As a direct result of the United States’ closeness to the West African Ebola outbreak, the United States has arguably the best containment and treatment procedures for a future Ebola epidemic not just for American cases, but those of foreign nations as well. Operation United Assistance saw 4000 American troops being sent to West Africa to build treatment centers to combat the epidemic. Every soldier had to undergo a mandatory 21 day quarantine upon arrival. The CDC implemented guidelines to hospitals on what equipment to use and how to train personnel. Although the United States acknowledges the guidelines were not as comprehensive as they could have been, we fully support enhancing these guidelines and applying them to all nations. Additionally, the CDC developed two sets of teams identified as CERT (CDC Ebola Response Team) and FAST (Facility Assessment and Support Teams). CERT teams can be sent to hospitals that have a patient infected with Ebola and FAST teams are sent to trains hospitals that express interest in treating Ebola patients. In 2014, JFK, Neward, O’Hare, Dulles, and Hartsfield-Jackson International Airports screened passengers for fever as they consist of 94% of travel from Africa into America and Homeland Security made it mandatory from passengers from West African countries to travel through those airports. Lastly, many states in the United States made a 21 day quarantine mandatory for all people who had direct contact with Ebola patients, even if asymptomatic. If the current outbreak in Kivu were to expand the United States would look favorably upon reinstating that policy on the federal level.

Regardless of how effective containment methods may be, we must prepare for cases that slip through the cracks. The United States has the capacity to isolate and manage 11 patients in 4 separate biocontainment units across the country. This number may not seem like much, because it isn’t. The United States only created as many containment wards as we needed in 2014, and we are wholeheartedly behind creating dozens more if the Kivu crisis worsens. What is arguably more important though is the development of treatments for Ebola. Two experimental treatments already exist: the antiviral drug brincidofovir, which was given to Duncan, Mukpo, and Spencer, and the transfusion of plasma from Ebola survivors as a form of passive immunotherapy. The World Health Organization has already expressed interest in the deployment of plasma transfusions into affected countries and the United States is willing to contribute resources to assist in doing so.

Based on all the aforementioned information, the United States recommends a holistic course of action to combat this dire public health threat. First, resources, both human and monetary, must be contributed to contain Ebola in the Democratic Republic of the Congo. This includes the stopping of Ebola at points of entry in other nations. This first step is the most critical as once the virus escapes to more developed and urbanized areas, its spread will accelerate. Second, the public must be accurate educated on the scope of the Ebola outbreak overseas and their realistic risk of contracting Ebola.

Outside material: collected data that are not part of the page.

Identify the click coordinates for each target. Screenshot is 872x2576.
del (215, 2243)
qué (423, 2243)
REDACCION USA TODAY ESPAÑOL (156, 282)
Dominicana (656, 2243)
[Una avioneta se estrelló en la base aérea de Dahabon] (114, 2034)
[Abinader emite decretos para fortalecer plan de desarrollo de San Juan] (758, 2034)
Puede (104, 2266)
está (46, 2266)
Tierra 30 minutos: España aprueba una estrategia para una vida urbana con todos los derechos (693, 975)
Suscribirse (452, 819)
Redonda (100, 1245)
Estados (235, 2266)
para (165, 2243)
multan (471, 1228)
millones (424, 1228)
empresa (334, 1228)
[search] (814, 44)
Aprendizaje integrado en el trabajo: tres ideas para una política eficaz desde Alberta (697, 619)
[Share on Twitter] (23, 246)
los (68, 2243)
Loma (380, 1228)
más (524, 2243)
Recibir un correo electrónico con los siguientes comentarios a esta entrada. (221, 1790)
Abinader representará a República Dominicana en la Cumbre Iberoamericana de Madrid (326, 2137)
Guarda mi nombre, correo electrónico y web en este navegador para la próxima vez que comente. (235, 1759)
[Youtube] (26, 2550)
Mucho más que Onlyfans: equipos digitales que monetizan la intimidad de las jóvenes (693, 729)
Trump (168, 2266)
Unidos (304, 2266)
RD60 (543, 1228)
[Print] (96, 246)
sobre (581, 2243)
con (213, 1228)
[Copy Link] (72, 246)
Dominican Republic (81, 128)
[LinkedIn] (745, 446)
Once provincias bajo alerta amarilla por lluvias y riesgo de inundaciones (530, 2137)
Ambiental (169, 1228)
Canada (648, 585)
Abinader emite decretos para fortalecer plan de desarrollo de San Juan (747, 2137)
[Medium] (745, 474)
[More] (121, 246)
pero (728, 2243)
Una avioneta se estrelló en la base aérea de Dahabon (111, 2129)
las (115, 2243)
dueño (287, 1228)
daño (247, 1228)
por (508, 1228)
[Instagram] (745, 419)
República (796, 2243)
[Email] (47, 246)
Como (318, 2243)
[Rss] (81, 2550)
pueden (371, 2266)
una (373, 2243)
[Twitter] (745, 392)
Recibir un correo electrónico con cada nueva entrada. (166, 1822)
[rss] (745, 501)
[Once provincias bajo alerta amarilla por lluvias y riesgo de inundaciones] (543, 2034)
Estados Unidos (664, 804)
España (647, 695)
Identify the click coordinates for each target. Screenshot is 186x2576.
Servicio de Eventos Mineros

Misinformation and mass hysteria must be avoided to not impede the government action of any nation. Lastly, funding must be approved to further test existing treatments and develop new treatments. Rigorous guidelines must be put in place before any treatment is deployed to the affected areas so resources are not wasted on ineffective drugs.

 

The delegation of the United States is looking forward to cooperating with all delegates knowing that children are the future of our planet, and the insecurity of their nutrition is a crisis that affects all nations.